Records for this exercise >>
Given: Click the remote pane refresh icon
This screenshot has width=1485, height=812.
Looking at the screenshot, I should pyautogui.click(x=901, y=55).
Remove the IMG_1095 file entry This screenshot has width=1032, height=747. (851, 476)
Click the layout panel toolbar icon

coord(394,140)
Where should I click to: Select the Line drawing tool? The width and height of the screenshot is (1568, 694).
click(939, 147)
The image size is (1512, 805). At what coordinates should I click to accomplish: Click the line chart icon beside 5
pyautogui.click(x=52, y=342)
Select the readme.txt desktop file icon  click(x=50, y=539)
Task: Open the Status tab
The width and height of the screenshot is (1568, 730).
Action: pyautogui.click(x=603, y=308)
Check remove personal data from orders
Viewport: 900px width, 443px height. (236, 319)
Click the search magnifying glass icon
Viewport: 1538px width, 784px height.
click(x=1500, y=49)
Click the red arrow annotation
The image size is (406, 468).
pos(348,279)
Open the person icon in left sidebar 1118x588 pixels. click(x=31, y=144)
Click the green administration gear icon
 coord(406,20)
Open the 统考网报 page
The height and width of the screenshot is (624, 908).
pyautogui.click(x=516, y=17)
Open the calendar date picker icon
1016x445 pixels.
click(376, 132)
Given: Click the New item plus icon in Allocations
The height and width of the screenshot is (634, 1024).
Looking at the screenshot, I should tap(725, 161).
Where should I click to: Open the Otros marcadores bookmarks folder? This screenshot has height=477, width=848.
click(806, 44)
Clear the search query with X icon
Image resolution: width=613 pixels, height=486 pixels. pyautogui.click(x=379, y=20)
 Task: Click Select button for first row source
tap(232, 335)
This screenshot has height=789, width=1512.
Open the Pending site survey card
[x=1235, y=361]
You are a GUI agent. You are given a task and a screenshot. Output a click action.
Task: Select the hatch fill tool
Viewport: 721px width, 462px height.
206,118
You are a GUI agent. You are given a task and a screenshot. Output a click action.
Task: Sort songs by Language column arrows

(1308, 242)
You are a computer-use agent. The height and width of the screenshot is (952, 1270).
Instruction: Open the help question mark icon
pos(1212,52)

Task instructions >>
Count the lines in the rows above that contain the string "Viewport", matching case exactly. Reply with the number alone.

Finished answer >>
3